===== INFORMATION PROVIDED =====
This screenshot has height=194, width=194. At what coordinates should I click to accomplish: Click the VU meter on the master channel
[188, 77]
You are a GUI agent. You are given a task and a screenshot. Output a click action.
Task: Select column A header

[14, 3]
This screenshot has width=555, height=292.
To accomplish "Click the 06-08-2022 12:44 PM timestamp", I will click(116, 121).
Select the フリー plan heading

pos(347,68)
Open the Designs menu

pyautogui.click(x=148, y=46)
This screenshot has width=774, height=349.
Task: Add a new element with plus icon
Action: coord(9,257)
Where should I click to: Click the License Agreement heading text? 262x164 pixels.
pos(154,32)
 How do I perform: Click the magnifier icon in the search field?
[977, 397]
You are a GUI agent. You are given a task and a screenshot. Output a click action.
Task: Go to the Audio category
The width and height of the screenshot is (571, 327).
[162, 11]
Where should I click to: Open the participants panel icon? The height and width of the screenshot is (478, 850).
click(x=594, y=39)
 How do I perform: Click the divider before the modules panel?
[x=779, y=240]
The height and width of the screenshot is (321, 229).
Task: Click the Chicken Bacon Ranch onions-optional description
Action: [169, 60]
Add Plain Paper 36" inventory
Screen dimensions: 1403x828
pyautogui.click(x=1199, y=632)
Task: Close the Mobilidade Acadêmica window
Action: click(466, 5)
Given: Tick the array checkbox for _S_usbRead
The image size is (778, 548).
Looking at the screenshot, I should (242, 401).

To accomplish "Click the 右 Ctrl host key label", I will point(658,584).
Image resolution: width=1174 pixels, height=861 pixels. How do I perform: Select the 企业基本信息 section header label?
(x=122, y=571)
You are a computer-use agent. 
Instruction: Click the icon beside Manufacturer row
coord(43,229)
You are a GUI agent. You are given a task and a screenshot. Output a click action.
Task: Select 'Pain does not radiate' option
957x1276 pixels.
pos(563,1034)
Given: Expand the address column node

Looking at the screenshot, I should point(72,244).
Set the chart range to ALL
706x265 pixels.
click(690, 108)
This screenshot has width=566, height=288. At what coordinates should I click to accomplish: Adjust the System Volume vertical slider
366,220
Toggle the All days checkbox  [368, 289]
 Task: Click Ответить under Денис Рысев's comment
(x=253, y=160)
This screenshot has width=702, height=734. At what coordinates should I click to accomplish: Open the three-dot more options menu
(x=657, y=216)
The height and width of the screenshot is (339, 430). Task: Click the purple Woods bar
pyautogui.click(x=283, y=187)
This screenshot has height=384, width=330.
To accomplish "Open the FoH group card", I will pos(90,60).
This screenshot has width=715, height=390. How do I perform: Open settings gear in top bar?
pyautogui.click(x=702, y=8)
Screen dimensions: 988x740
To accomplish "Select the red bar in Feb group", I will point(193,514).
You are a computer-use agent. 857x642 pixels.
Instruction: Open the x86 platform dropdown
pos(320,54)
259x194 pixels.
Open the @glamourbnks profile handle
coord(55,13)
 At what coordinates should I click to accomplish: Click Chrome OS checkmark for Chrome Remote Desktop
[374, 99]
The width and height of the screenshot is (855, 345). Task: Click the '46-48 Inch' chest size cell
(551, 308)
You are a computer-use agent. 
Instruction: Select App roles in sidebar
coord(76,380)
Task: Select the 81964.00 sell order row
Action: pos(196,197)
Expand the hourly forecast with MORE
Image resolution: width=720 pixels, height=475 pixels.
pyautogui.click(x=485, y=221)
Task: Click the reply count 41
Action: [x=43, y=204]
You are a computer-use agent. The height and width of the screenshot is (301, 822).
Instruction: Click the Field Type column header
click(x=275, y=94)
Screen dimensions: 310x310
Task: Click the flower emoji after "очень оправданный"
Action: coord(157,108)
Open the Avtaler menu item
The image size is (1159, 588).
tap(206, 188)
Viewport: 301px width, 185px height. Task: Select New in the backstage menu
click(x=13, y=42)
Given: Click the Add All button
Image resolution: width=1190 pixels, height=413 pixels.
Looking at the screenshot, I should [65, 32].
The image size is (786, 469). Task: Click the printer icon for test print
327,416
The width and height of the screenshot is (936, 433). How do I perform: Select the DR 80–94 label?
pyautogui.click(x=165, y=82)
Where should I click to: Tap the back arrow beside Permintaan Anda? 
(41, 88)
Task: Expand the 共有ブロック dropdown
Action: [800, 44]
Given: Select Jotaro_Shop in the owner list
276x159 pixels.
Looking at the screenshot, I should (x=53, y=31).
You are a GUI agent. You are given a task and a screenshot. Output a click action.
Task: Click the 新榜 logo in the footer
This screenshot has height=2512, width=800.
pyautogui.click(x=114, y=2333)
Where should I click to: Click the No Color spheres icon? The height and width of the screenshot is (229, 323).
=====
▶ _WORK ORDER_
Please restate every record shown above, word for word.

▶ _RESPONSE_
This screenshot has height=194, width=194. At what coordinates should I click to accomplish: Click the VU meter on the master channel
[188, 77]
You are a GUI agent. You are given a task and a screenshot. Output a click action.
Task: Select column A header

[14, 3]
This screenshot has width=555, height=292.
To accomplish "Click the 06-08-2022 12:44 PM timestamp", I will click(116, 121).
Select the フリー plan heading

pos(347,68)
Open the Designs menu

pyautogui.click(x=148, y=46)
This screenshot has width=774, height=349.
Task: Add a new element with plus icon
Action: coord(9,257)
Where should I click to: Click the License Agreement heading text? 262x164 pixels.
pos(154,32)
 How do I perform: Click the magnifier icon in the search field?
[977, 397]
You are a GUI agent. You are given a task and a screenshot. Output a click action.
Task: Go to the Audio category
The width and height of the screenshot is (571, 327).
[162, 11]
Where should I click to: Open the participants panel icon? The height and width of the screenshot is (478, 850).
click(x=594, y=39)
 How do I perform: Click the divider before the modules panel?
[x=779, y=240]
The height and width of the screenshot is (321, 229).
Task: Click the Chicken Bacon Ranch onions-optional description
Action: [169, 60]
Add Plain Paper 36" inventory
Screen dimensions: 1403x828
pyautogui.click(x=1199, y=632)
Task: Close the Mobilidade Acadêmica window
Action: click(466, 5)
Given: Tick the array checkbox for _S_usbRead
The image size is (778, 548).
Looking at the screenshot, I should (242, 401).

To accomplish "Click the 右 Ctrl host key label", I will point(658,584).
Image resolution: width=1174 pixels, height=861 pixels. How do I perform: Select the 企业基本信息 section header label?
(x=122, y=571)
You are a computer-use agent. 
Instruction: Click the icon beside Manufacturer row
coord(43,229)
You are a GUI agent. You are given a task and a screenshot. Output a click action.
Task: Select 'Pain does not radiate' option
957x1276 pixels.
pos(563,1034)
Given: Expand the address column node

Looking at the screenshot, I should point(72,244).
Set the chart range to ALL
706x265 pixels.
click(690, 108)
This screenshot has width=566, height=288. At what coordinates should I click to accomplish: Adjust the System Volume vertical slider
366,220
Toggle the All days checkbox  [368, 289]
 Task: Click Ответить under Денис Рысев's comment
(x=253, y=160)
This screenshot has width=702, height=734. At what coordinates should I click to accomplish: Open the three-dot more options menu
(x=657, y=216)
The height and width of the screenshot is (339, 430). Task: Click the purple Woods bar
pyautogui.click(x=283, y=187)
This screenshot has height=384, width=330.
To accomplish "Open the FoH group card", I will pos(90,60).
This screenshot has width=715, height=390. How do I perform: Open settings gear in top bar?
pyautogui.click(x=702, y=8)
Screen dimensions: 988x740
To accomplish "Select the red bar in Feb group", I will point(193,514).
You are a computer-use agent. 857x642 pixels.
Instruction: Open the x86 platform dropdown
pos(320,54)
259x194 pixels.
Open the @glamourbnks profile handle
coord(55,13)
 At what coordinates should I click to accomplish: Click Chrome OS checkmark for Chrome Remote Desktop
[374, 99]
The width and height of the screenshot is (855, 345). Task: Click the '46-48 Inch' chest size cell
(551, 308)
You are a computer-use agent. 
Instruction: Select App roles in sidebar
coord(76,380)
Task: Select the 81964.00 sell order row
Action: pos(196,197)
Expand the hourly forecast with MORE
Image resolution: width=720 pixels, height=475 pixels.
pyautogui.click(x=485, y=221)
Task: Click the reply count 41
Action: [x=43, y=204]
You are a computer-use agent. The height and width of the screenshot is (301, 822).
Instruction: Click the Field Type column header
click(x=275, y=94)
Screen dimensions: 310x310
Task: Click the flower emoji after "очень оправданный"
Action: coord(157,108)
Open the Avtaler menu item
The image size is (1159, 588).
tap(206, 188)
Viewport: 301px width, 185px height. Task: Select New in the backstage menu
click(x=13, y=42)
Given: Click the Add All button
Image resolution: width=1190 pixels, height=413 pixels.
Looking at the screenshot, I should [65, 32].
The image size is (786, 469). Task: Click the printer icon for test print
327,416
The width and height of the screenshot is (936, 433). How do I perform: Select the DR 80–94 label?
pyautogui.click(x=165, y=82)
Where should I click to: Tap the back arrow beside Permintaan Anda? 
(41, 88)
Task: Expand the 共有ブロック dropdown
Action: [800, 44]
Given: Select Jotaro_Shop in the owner list
276x159 pixels.
Looking at the screenshot, I should (x=53, y=31).
You are a GUI agent. You are given a task and a screenshot. Output a click action.
Task: Click the 新榜 logo in the footer
This screenshot has height=2512, width=800.
pyautogui.click(x=114, y=2333)
Where should I click to: Click the No Color spheres icon? The height and width of the screenshot is (229, 323).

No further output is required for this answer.